IMF chief hopeful of Pakistan avoiding default

Mehtab Haider
International Monetary Fund logo displayed at a wall in Washington, US, April 12, 2023. — Reuters
International Monetary Fund logo displayed at a wall in Washington, US, April 12, 2023. — Reuters

  • IMF chief says Fund securing confirmation from partners.
  • "Country requires policy framework to avert risks," she adds.
  • Pakistani authorities agree fuel scheme looked good on paper.

While Finance Minister Ishaq Dar has time and again assured the people that neither has Pakistan defaulted nor will it default in the future, International Monetary Fund's (IMF) Managing Director Kristalina Georgieva has also endorsed his views saying Pakistan had not reached the default level yet.

Georgieva, while addressing a news conference on the spring meeting of Breton Wood Institutions at the Washington-based Fund headquarters, said the Fund was securing confirmation from international partners to meet the financing gap requirements of Pakistan.

In response to a question regarding the looming default risk facing Pakistan, she said: “Pakistan had not yet reached that level and it would not but the country required a sustainable policy framework to avert such risks”.

She said the lender has been working very hard with the authorities in Pakistan within the context of the current programme to make sure the country has the policy framework in place to prevent reaching the point of unsustainable debt.

Pakistan has less than a month's worth of foreign exchange reserves and is awaiting a bailout package of $1.1 billion from the IMF that has been delayed since November over issues related to fiscal policy adjustments.

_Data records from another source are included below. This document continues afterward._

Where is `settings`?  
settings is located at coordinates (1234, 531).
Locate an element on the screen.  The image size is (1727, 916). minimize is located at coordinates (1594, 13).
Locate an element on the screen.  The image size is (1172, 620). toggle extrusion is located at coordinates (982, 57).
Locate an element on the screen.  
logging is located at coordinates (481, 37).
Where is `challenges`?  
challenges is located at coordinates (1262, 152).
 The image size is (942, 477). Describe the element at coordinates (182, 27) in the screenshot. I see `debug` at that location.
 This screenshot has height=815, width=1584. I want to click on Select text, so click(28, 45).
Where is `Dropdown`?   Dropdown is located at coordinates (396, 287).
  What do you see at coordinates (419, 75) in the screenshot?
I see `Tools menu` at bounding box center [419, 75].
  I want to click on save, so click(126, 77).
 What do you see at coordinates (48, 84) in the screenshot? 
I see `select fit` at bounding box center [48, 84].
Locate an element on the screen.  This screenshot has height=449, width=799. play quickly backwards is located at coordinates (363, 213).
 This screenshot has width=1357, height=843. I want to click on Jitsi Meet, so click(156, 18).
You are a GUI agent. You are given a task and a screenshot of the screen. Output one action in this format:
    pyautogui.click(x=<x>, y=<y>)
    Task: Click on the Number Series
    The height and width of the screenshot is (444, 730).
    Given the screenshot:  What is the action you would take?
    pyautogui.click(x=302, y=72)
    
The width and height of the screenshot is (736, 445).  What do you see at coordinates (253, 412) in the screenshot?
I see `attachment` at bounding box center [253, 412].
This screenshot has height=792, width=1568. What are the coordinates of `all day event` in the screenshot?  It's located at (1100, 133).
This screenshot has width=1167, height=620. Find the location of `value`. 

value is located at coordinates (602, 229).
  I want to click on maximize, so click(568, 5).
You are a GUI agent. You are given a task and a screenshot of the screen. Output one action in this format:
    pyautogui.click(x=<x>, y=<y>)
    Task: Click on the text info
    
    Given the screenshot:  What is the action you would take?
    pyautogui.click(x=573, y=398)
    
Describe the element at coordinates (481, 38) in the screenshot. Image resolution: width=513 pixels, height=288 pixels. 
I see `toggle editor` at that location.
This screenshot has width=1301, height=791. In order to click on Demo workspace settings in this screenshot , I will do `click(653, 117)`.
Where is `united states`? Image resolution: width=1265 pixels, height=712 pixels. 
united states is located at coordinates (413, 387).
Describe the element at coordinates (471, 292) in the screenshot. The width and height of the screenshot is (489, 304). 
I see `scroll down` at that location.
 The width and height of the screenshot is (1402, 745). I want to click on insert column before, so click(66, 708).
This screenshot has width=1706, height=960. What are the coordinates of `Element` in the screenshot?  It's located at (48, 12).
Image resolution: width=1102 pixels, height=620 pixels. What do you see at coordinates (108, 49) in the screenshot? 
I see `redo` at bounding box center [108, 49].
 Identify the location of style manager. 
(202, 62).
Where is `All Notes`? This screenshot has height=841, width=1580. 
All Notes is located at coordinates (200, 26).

“My hope is that with the goodwill of everyone, and the implementation of what has been already agreed by the Pakistan authorities, we can complete our current programme successfully,” Georgieva maintained.

Islamabad is required to give an assurance that its balance of payments deficit is fully financed for the fiscal year ending in June to unlock the next tranche of IMF funding.

UAE deposit expected to be confirmed shortly

Dar attended the IMF-World Bank spring meetings via Zoom from Islamabad with the IMF Deputy Managing Director Antoinette Moniso Sayeh. During the meeting, the sources quoted Sayeh as saying that Pakistan was yet to meet its external financing gap of $6 billion out of which $3 billion would be needed to be financed before striking a staff-level agreement.

At this point, the sources revealed that State Bank of Pakistan (SBP) Jameel Ahmed, who is currently in Washington, told the participants that the UAE had shared the draft agreement for the provision of an additional $1 billion deposit in order to meet the requirement for signing the staff-level agreement.

A top official hoped that the UAE deposit was expected to be confirmed shortly. When quizzed about the timeline, he hoped that it might be done by next week.

Cross-fuel subsidy idea ‘good on paper’ 

Regarding the cross-fuel subsidy, the IMF was told that it was just an idea floated by a relevant ministry and it would be implemented only after an agreement on the salient features of the scheme.

The Pakistani authorities agreed with the IMF that the scheme looked good on paper but its transparent implementation would be really difficult.

According to a statement issued by the Ministry of Finance, Dar and Sayeh discussed the economic and financial policies and reforms and initiatives taken by the Government of Pakistan for the implementation of prior actions for the ongoing IMF programme.

Dar apprised her of the country’s economic outlook and shared with her the government’s initiatives for bringing economic stability leading to growth. 

He informed her that all prior actions for the ninth review under the Extended Fund Facility had already been completed and the Government of Pakistan was fully committed to fulfilling its obligations as agreed to with the IMF.

Sayeh appreciated the government’s policies and supported its initiatives in various sectors in terms of the implementation of prior actions agreed to with the IMF. 

She further extended her support to continue working together and showed confidence that the staff-level agreement would be signed very soon.